* [REQUIRED ACTION] All lines before the one containing "Other Topics (47, 1912)", plus that line itself, are to be printed exactly as they appear below.

* [EXERCISE DATA]
○ ○ ○ ○

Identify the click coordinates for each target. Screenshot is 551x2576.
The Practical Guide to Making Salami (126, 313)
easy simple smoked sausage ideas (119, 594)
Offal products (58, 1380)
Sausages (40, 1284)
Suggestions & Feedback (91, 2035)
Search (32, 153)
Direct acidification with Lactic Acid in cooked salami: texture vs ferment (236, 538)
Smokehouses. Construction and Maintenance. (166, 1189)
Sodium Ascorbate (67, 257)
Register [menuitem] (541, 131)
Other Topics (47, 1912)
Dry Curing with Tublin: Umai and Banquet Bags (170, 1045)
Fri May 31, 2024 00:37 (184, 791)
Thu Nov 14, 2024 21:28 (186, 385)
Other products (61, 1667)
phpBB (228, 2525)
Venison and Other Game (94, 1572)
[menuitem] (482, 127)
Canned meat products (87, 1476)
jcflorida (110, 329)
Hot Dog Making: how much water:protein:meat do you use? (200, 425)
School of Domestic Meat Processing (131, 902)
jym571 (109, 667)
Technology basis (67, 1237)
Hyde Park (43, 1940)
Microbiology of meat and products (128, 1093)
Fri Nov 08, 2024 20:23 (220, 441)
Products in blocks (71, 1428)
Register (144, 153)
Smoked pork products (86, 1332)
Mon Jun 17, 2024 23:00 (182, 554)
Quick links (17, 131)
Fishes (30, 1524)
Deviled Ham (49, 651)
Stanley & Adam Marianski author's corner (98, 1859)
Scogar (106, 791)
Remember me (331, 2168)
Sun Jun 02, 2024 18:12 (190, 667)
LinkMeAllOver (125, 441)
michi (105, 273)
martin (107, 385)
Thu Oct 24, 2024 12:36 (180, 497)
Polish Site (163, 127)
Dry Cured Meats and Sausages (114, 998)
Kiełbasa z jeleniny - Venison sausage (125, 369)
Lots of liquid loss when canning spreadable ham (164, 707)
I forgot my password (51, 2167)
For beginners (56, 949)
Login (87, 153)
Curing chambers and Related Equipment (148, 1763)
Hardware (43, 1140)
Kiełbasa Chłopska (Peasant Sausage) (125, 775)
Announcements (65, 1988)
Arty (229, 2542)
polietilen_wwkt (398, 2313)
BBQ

○ ○ ○ ○

* [SOLUTION TO THE PROBLEM]
Identify the click coordinates for each target. Screenshot is 551x2576.
The Practical Guide to Making Salami (126, 313)
easy simple smoked sausage ideas (119, 594)
Offal products (58, 1380)
Sausages (40, 1284)
Suggestions & Feedback (91, 2035)
Search (32, 153)
Direct acidification with Lactic Acid in cooked salami: texture vs ferment (236, 538)
Smokehouses. Construction and Maintenance. (166, 1189)
Sodium Ascorbate (67, 257)
Register [menuitem] (541, 131)
Other Topics (47, 1912)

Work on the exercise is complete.